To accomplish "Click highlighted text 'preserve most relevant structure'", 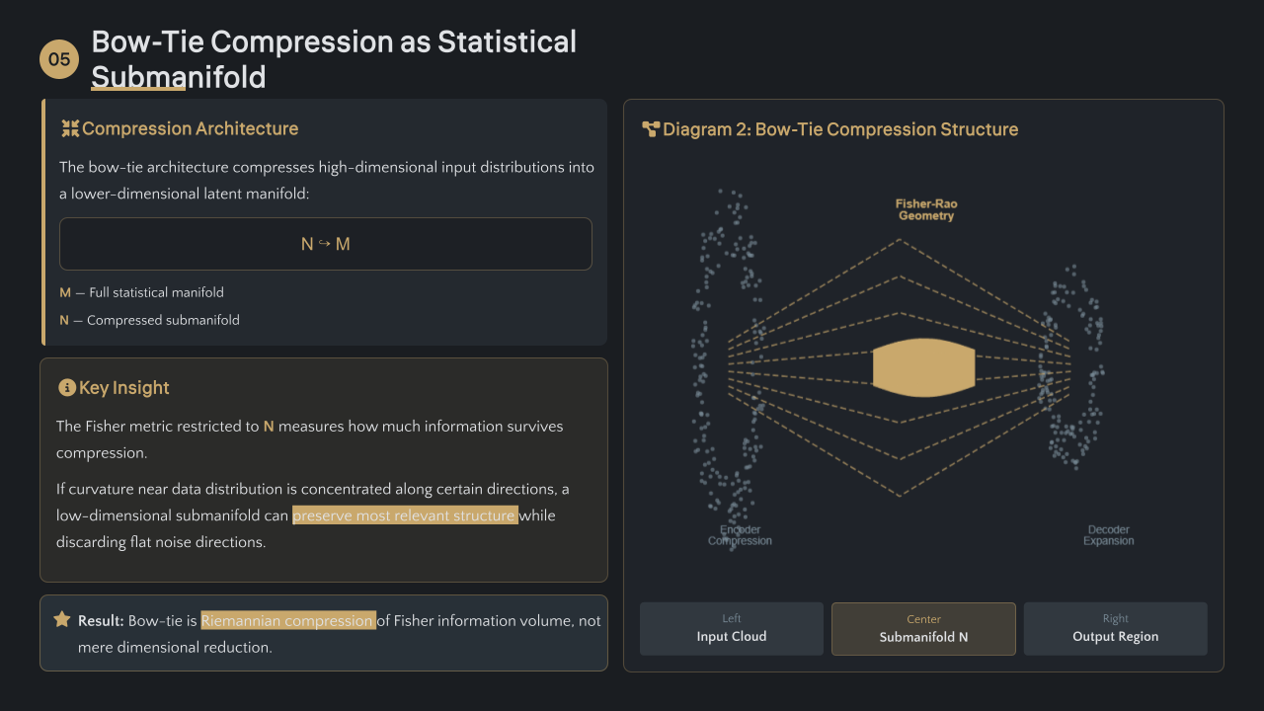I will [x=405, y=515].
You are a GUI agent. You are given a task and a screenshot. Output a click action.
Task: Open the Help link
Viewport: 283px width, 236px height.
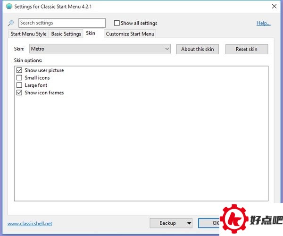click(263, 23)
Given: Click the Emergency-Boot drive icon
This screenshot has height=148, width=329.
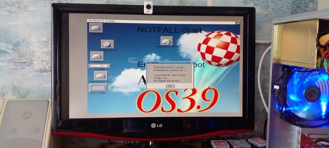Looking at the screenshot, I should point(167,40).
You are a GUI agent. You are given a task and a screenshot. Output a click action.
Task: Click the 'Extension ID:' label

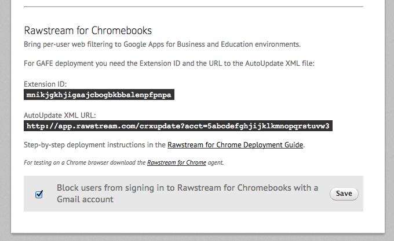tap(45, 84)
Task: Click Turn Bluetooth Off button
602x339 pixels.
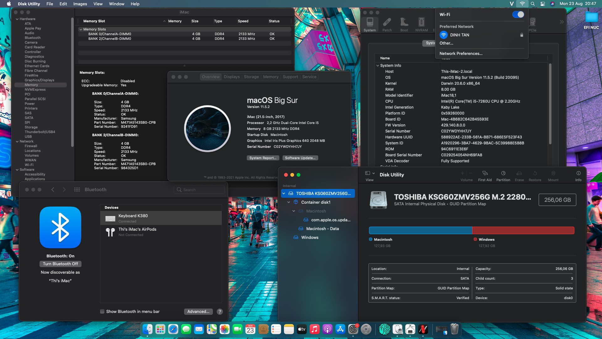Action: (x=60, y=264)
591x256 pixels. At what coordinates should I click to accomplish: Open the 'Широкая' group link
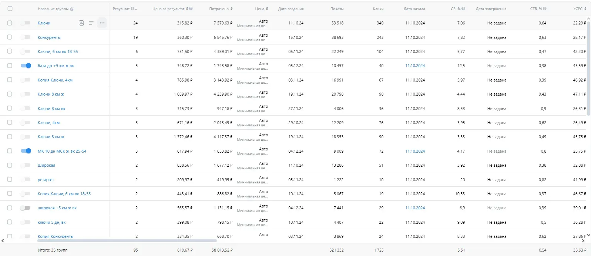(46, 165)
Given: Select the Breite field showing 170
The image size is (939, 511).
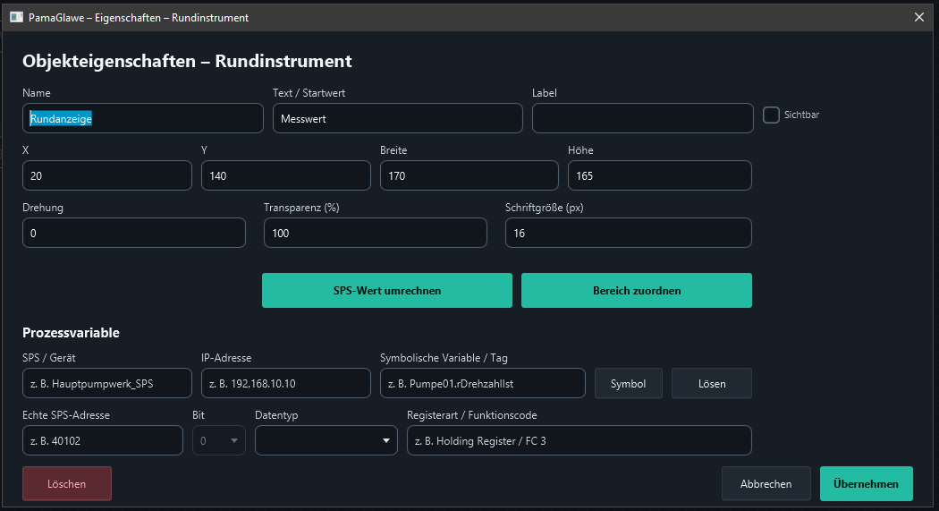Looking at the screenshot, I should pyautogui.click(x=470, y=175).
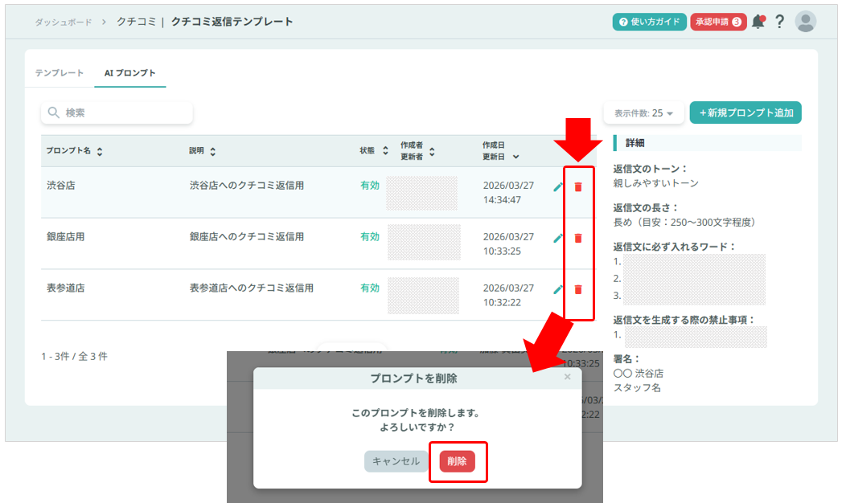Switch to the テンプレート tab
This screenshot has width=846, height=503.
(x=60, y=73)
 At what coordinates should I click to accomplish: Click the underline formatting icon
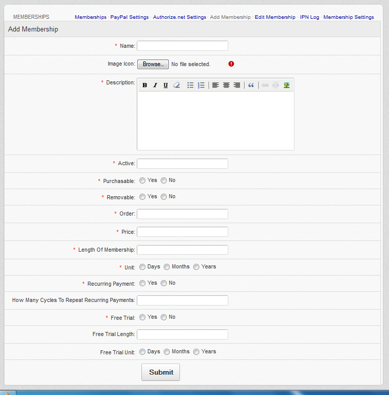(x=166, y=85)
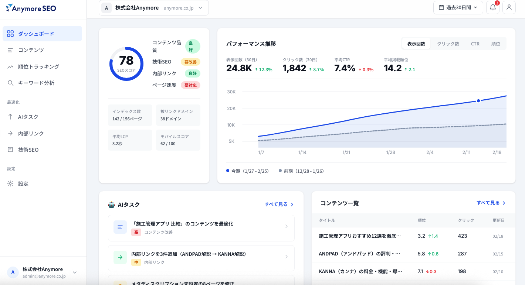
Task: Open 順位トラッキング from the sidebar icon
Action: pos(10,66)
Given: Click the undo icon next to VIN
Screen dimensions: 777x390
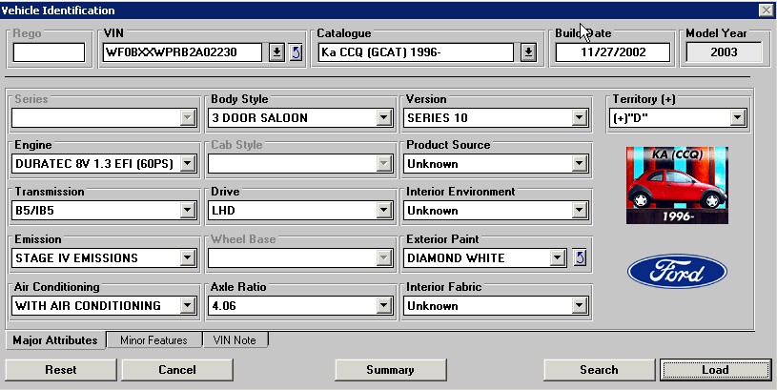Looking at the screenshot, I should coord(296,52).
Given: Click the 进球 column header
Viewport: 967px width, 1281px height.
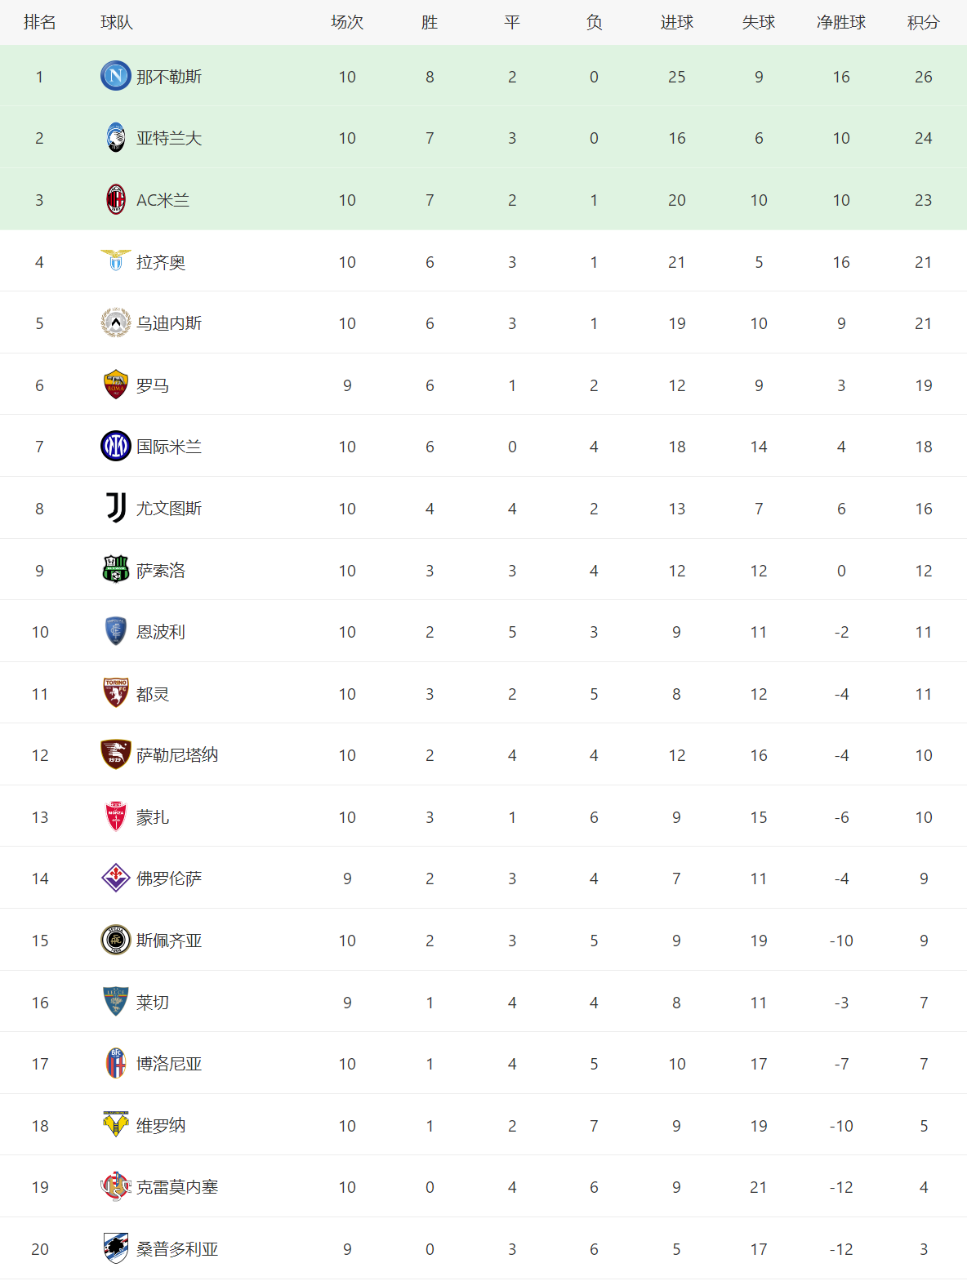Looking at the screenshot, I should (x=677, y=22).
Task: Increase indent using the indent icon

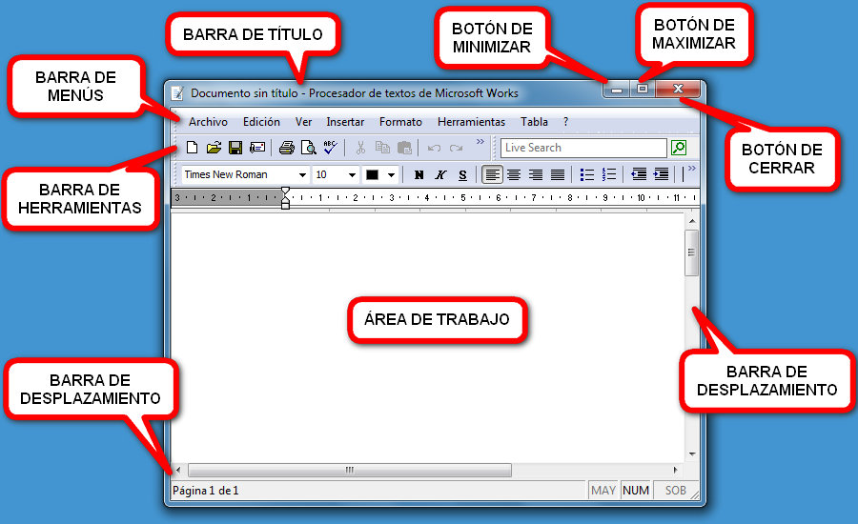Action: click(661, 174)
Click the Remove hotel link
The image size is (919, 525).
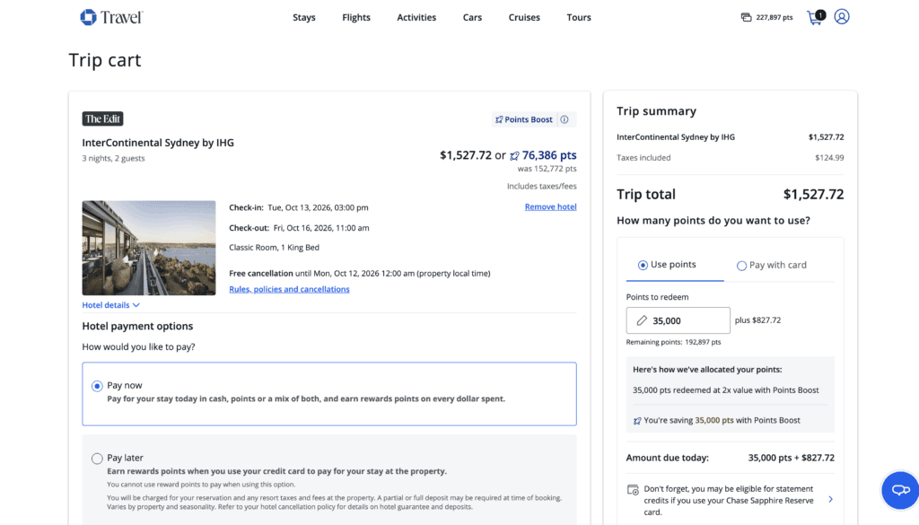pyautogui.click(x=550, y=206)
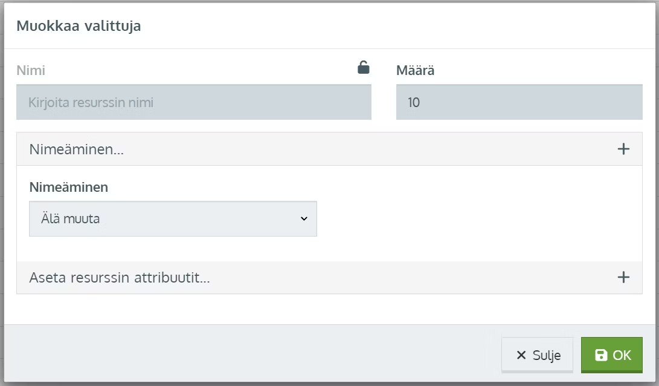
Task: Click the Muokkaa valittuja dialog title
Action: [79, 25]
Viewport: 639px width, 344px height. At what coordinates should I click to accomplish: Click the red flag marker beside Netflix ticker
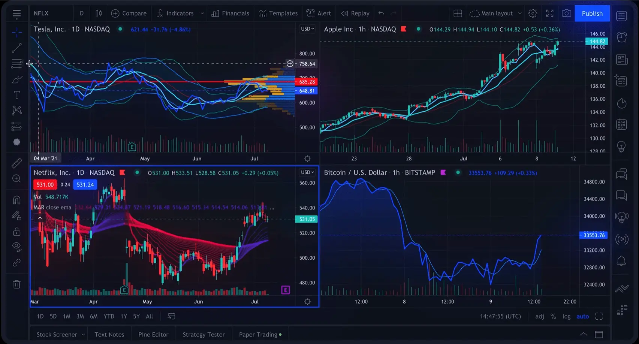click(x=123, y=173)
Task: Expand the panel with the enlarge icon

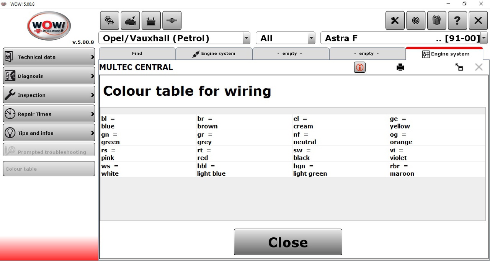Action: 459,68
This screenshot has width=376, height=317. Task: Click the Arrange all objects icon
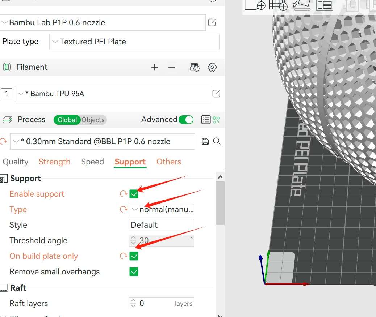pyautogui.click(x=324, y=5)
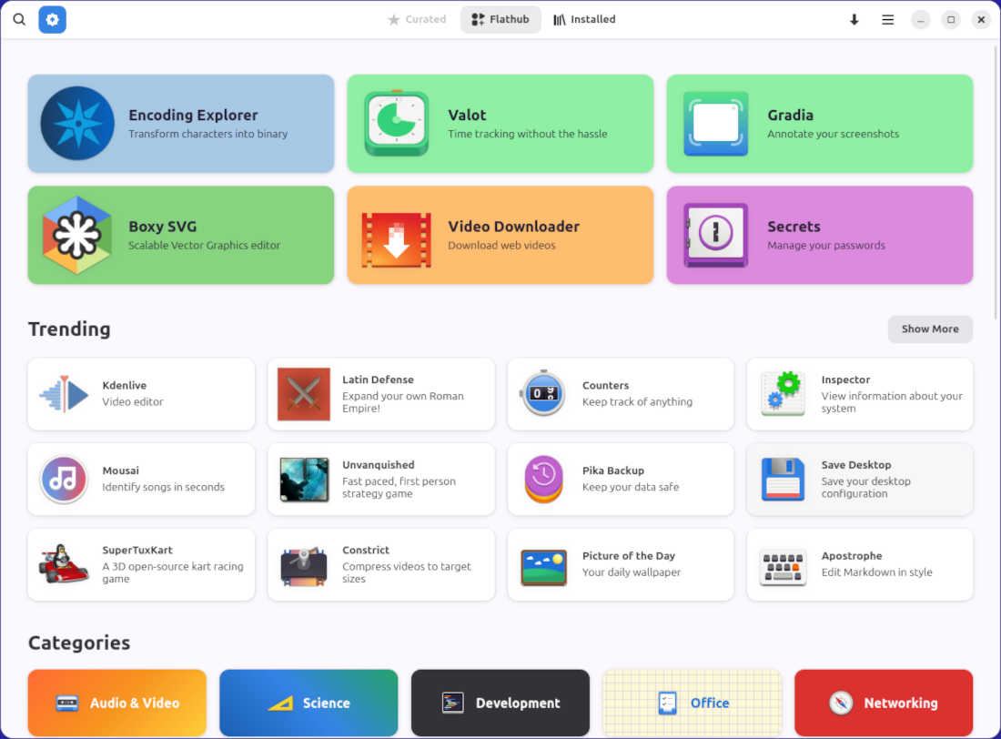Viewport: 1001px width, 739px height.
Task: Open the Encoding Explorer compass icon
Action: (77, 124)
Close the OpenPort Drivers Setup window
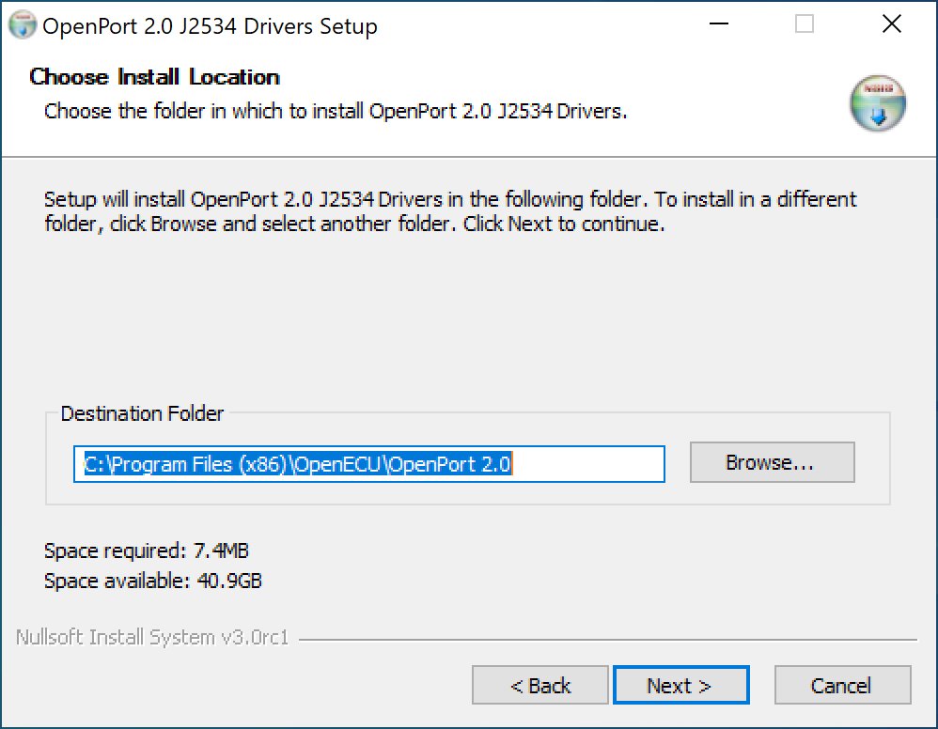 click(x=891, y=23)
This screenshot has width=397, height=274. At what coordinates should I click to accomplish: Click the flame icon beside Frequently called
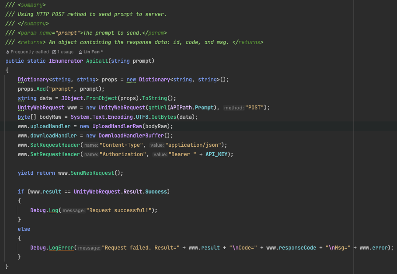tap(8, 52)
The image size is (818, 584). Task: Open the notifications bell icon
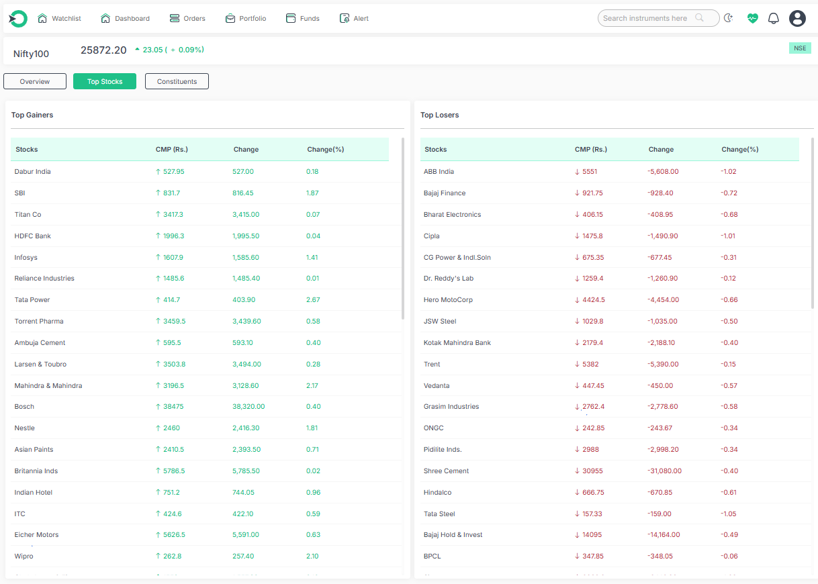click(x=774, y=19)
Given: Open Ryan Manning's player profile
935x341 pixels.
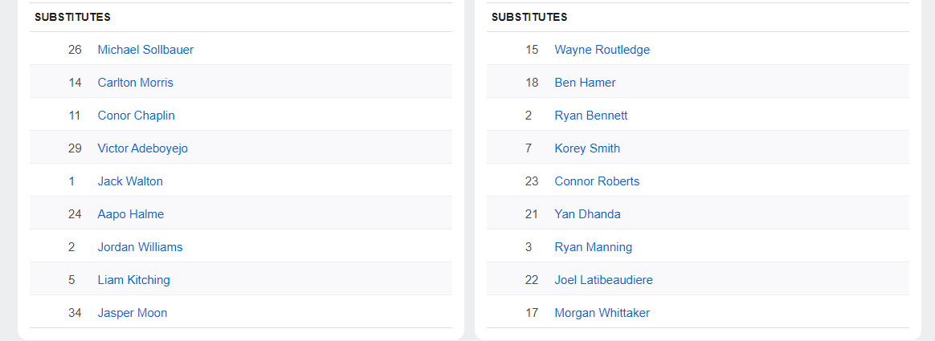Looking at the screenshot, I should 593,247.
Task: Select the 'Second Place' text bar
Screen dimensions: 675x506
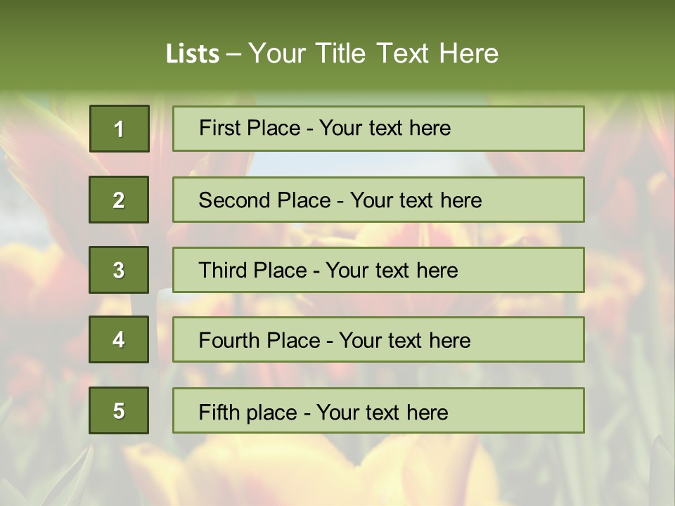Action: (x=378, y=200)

· · · · · · ·

Copy every line of the entries above that contains the word "Select". Case counts.

Given: Select the Breite field showing 170
Task: Select the 'Second Place' text bar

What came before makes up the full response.